Why Real Estate Investors Will THRIVE During Recessions
Real estate investors should not fear a bad market.
I’ve been through it before… You’ll survive, and possible come out stronger!
Hear me out:
In a recession, businesses will choose to reduce office and retail space.
This is a bad thing for landlords because it increases the level of competition for leases…
But at the same time, it leaves the remaining businesses with fewer options for space, thereby increasing your bargaining power as a landlord.
This means that your future businesses will be more selective in their leasing decisions, demanding better terms and more flexibility.
And who would say no to that?
In the real estate industry, there is no such thing as a neutral market. Every year is different,
but typically there are ups and downs for real estate agents and brokers.
Watch the video here
Be Proactive, Not Reactive
Successful real estate investor are proactive, not reactive.
You can’t be fruitful unless you hustle!
When you’re working in a down market, you have to take a proactive approach to your business.
This means that you have to be willing to make changes to your strategy, marketing, and approach to make up for any losses in revenue.
You also have to be willing to invest more time and energy in areas that don’t yield a return as quickly, such as networking and prospecting.
If you’re proactive, you’ll be able to weather any short-term loss.
More importantly, you’ll be able to use this period to make changes to your business that will serve you well during the next upswing in the housing market.

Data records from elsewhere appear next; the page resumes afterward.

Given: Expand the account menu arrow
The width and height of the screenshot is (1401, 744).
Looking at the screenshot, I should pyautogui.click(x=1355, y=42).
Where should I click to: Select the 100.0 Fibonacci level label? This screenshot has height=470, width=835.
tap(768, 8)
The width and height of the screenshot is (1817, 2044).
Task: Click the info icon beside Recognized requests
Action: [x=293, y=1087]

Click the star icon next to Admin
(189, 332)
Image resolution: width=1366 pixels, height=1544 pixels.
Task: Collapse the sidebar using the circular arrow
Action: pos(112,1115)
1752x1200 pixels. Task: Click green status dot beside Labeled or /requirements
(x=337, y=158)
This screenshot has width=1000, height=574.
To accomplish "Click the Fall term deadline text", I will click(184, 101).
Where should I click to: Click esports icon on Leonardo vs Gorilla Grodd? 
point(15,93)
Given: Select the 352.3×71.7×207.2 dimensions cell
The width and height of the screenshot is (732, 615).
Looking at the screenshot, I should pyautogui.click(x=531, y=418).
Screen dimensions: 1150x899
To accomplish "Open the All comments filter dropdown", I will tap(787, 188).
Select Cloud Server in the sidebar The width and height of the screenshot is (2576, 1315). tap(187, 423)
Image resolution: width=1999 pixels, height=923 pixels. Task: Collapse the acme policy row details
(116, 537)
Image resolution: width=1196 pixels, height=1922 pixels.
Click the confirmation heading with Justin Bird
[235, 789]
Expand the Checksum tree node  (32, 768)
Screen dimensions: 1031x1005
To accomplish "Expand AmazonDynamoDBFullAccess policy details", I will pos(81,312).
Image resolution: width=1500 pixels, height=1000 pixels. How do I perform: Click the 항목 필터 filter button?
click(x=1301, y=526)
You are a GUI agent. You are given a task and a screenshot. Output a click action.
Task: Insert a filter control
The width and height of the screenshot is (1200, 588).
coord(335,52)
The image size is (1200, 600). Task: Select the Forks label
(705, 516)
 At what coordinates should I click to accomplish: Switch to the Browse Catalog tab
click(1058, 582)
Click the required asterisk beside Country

Enhance Your Brand and Network
One of the best ways to make up any losses in revenue during a down market is to enhance your brand.
This may sound like a difficult feat, especially if you’ve been building your brand for some time now.
However, it doesn’t have to be a drastic change that’s impossible to implement.
I decided to 3x my Youtube output!!
You can take any short-term losses as an opportunity to make changes to your branding and networking strategy.
This will help you to stand out from the crowd and make sure that potential clients and referral sources know who you are and what you do.
Don’t Be Afraid To Take Risk
Real estate investors are often afraid to take risks, especially if they’re in a down market.
They may be tempted to play it safe and avoid making any significant changes to their business that may lead to risk.
This may include making changes to your marketing strategy or even just their overall approach to business.
If everyone is playing it safe and not taking any risks, then it’s creating an environment where no one is making any significant gains!
Don’t Rush; Be Patient
No one can predict the future, especially in an industry like real estate that is so heavily impacted by outside factors.
It’s easy to become impatient when you’re experiencing short-term losses or feel like your business is lagging behind others.
However, it’s important not to rush your progress and make changes to your business before they’re actually needed.
If you’re not sure how to address a loss in revenue in your business, don’t rush to make changes just yet.
This will only end up hurting you more in the long run.
If you’re taking risks but they aren’t producing positive results, you should probably try something new.
However, make sure that you give your new approach time to actually produce results.
Don’t rush to make changes based on your impatience.
Instead, give your new approach enough time to actually produce results!
Find New Ways to Grow Your Business
If you’re experiencing short-term losses and want to come out stronger after the housing market picks up again, you have to find new ways to grow your business.
This is different from just making changes to your existing business. Instead, it means that you have to actively be seeking out new opportunities for growth.
You may have to seek out new clients, find new referral sources, or even create new services or products to work with in your business.
You may even have to find new ways to work with existing clients and referral sources.
Whatever approach you decide to take to find new ways to grow your business, make sure that it’s sustainable so you don’t have to worry about it when things pick back up again.
You don’t want to be scrambling to find new ways to grow your business again when the housing market picks back up.
Instead, you want to have a great foundation in place to support the growth you find now.
Real estate is cyclical, and it's impossible to predict when the next recession may arrive.
When it does, investors should use the opportunity to their advantage!
If you're lucky enough to catch the economy when it's in a downturn…
Then you'll probably find it easier to get tenants, have more flexibility in negotiating terms, and have more room for negotiation on rental rates.
When everyone else is struggling, you'll come out ahead!